Mais alors quels sont les avantages ?
- L’objet en lui-même a débarrassé le plancher. On ne s’en rends pas forcément compte, mais dans un salon « normal » de nos jours, l’objet télévision conditionne la quasi totalité de l’organisation et de l’ameublement de la pièce. Conséquence immédiate, à la maison, le canapé n’est pas tourné vers la télé mais vers le meuble qui contient tout un tas de bouteilles pleines d’alcool.

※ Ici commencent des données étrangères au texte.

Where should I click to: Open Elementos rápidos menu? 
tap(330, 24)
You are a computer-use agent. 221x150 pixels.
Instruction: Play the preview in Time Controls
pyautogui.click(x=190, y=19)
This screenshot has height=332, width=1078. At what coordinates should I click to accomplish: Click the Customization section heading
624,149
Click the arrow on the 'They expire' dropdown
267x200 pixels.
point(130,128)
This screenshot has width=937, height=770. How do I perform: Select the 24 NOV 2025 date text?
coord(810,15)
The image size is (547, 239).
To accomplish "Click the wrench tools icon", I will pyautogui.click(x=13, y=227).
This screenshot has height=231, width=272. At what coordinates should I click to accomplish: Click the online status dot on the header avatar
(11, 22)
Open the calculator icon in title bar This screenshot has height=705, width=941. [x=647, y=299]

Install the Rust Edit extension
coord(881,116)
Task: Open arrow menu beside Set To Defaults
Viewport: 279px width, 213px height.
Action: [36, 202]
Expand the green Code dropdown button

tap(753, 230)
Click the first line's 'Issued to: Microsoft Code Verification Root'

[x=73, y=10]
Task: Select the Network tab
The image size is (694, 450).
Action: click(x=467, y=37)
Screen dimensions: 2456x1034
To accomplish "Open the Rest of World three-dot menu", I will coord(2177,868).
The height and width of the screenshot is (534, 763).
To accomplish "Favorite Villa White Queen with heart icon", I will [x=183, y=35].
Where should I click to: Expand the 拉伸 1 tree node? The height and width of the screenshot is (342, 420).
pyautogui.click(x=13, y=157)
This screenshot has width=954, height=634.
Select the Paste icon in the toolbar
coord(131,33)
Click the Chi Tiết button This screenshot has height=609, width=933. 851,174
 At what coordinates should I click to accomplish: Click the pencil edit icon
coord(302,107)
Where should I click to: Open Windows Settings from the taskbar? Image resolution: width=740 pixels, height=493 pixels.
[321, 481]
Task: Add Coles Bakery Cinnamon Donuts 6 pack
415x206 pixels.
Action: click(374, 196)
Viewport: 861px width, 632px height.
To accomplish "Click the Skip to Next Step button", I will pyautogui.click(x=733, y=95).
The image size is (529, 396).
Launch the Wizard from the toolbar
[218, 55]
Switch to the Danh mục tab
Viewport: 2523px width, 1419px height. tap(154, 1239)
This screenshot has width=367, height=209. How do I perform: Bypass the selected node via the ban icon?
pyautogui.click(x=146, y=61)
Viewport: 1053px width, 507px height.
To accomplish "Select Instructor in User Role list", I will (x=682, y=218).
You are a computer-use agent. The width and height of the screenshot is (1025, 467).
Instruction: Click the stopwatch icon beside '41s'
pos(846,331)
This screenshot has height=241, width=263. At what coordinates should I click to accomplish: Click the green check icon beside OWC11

Geek un jour, geek toujours, il y a évidemment un écran qui est arrivé sur le meuble en question, mais ce n’est pas une télé.
- Il n’y a pas de rythme imposé par un élément extérieur. On ne mange pas a 20h parce que c’est le JT, on mange a 20h parce que c’est la bonne heure pour manger en ce moment, sauf le mardi et le vendredi ou les enfants se couchent plus tard et ou on mange donc plus tard. Les enfants réclament bien sur leurs dessins animés du matin avant de partir à l’école, mais on leur met ce qu’on veut (ou plutôt ce qu’ils veulent) quand on veut et pas de « je veux voir la fin » puisqu’il suffit de faire « pause » pour voir la fin le soir après l’école.
- On reste maître de sa consommation d’image et la passivité n’est pas la règle. Chacun est libre de zapper lorsqu’une émission ne lui plait pas, ou même d’éteindre la télé, mais je vous assure que c’est beaucoup plus simple de cliquer sur « fermer l’onglet » dans un navigateur puisqu’on a pratiquement déjà la main sur la souris et qu’on est en activité permanente. L’absence de passivité permet aussi de gagner un temps fou. Fini les « je suis claqué en rentrant du boulot » qui, sans s’en rendre compte, génèrent des loques qui écrasent les coussins des canapés pendant 3 ou 4 heures.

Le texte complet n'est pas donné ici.